*Work task*. The expected output is each line in the data below that includes the string "agent".
*** Opening of Records for this exercise ***
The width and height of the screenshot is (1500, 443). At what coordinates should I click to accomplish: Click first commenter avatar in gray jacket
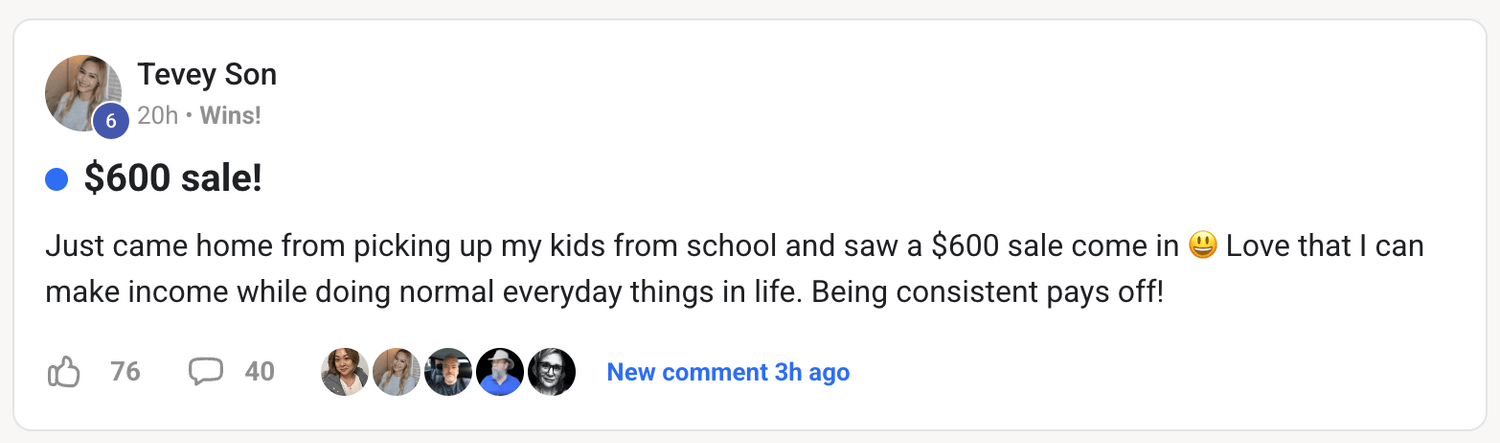[x=345, y=372]
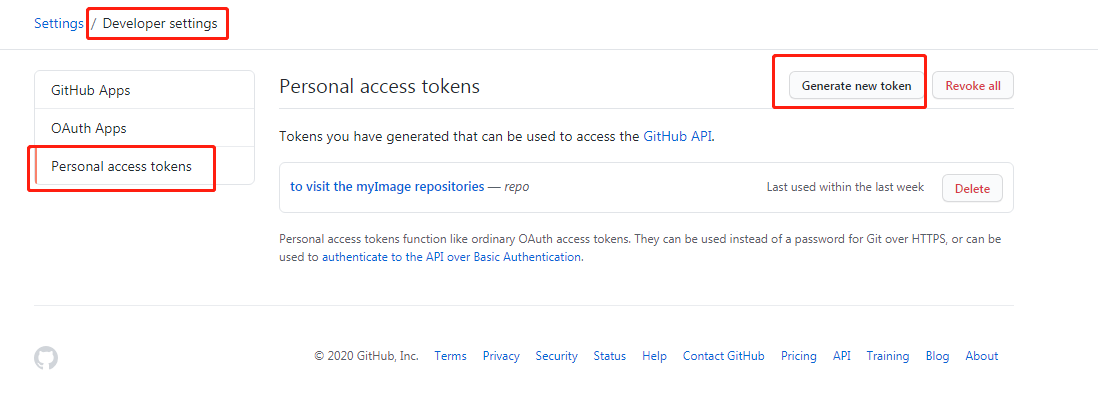1098x417 pixels.
Task: Click the GitHub Octocat footer logo
Action: 46,358
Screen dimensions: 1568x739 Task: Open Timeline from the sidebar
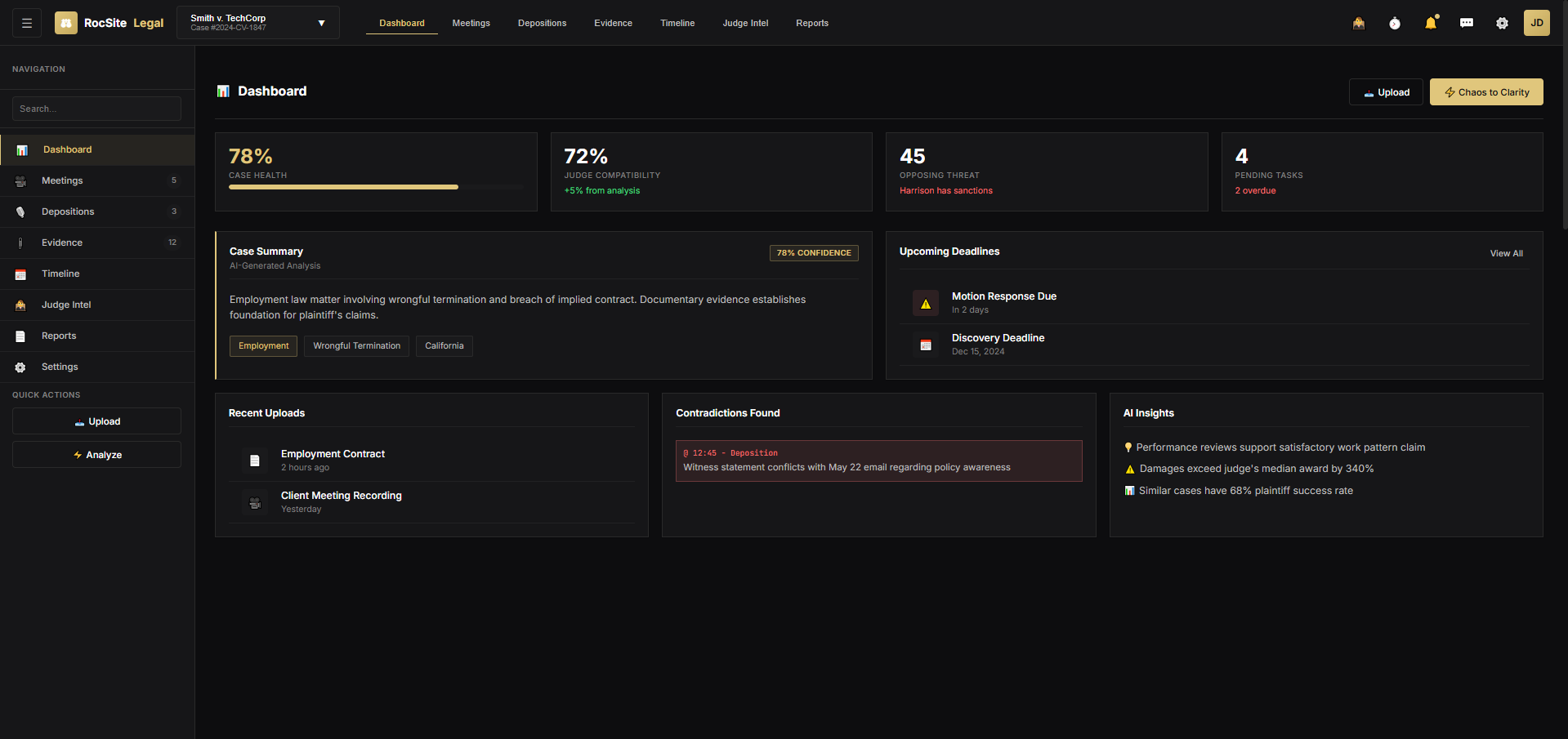[x=60, y=274]
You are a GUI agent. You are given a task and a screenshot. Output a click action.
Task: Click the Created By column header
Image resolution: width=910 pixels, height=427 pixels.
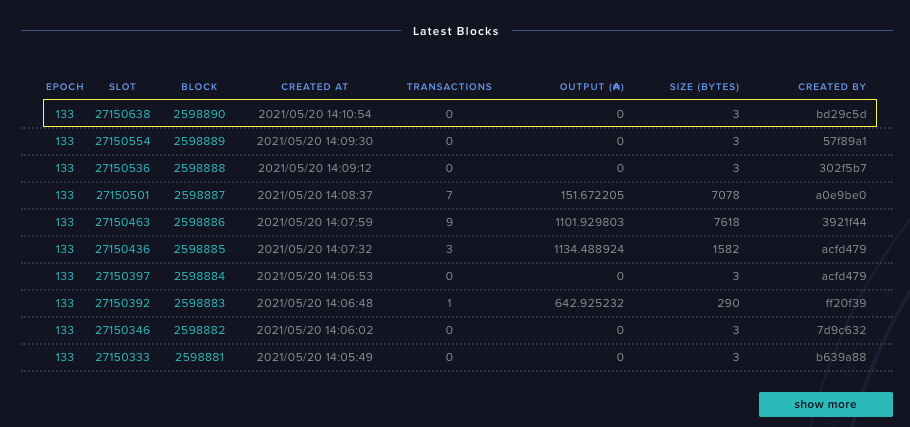[x=832, y=87]
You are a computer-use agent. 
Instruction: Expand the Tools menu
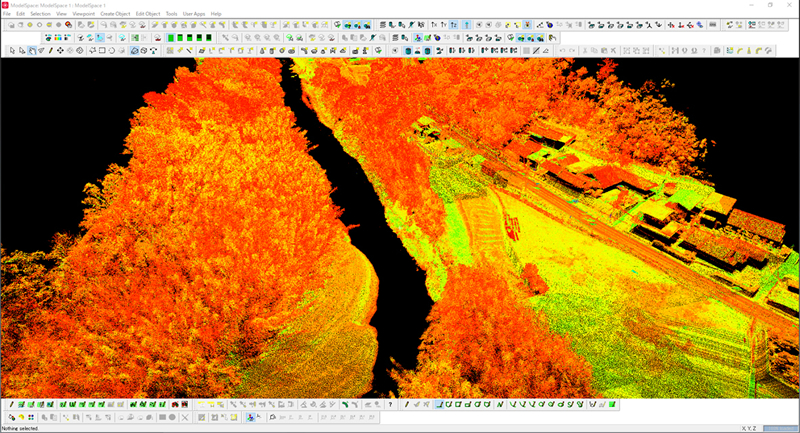point(171,13)
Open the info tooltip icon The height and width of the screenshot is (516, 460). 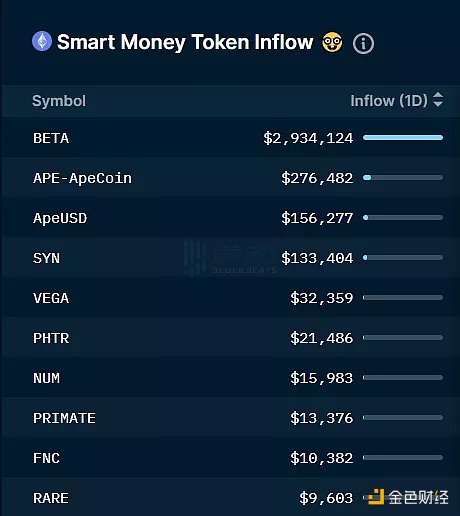tap(363, 43)
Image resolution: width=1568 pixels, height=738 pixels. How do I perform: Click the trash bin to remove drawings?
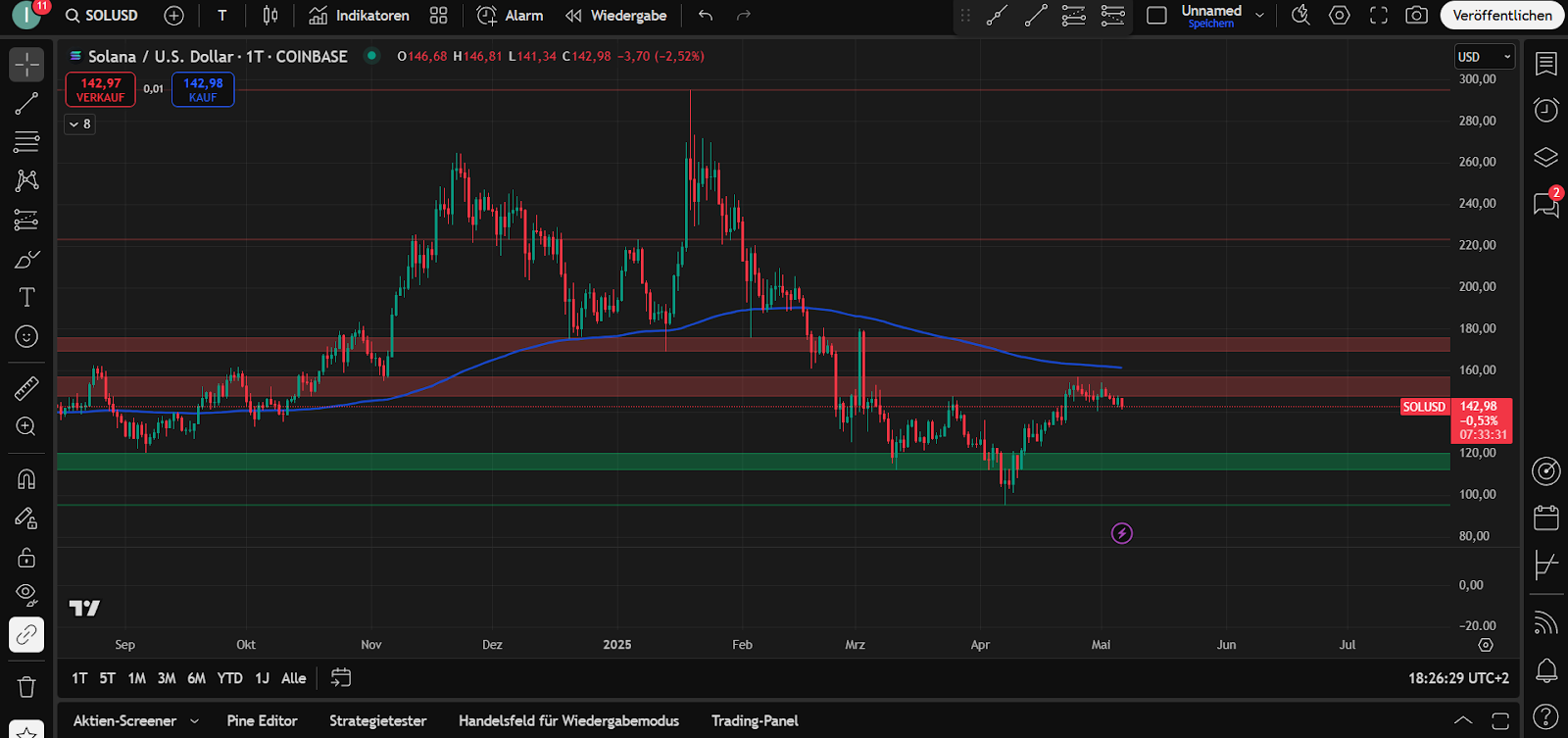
*** Close of Records for this exercise ***
*Response to this task*.
You are a GUI agent. You are given a task and a screenshot. Output a click action.
You are a computer-use agent. 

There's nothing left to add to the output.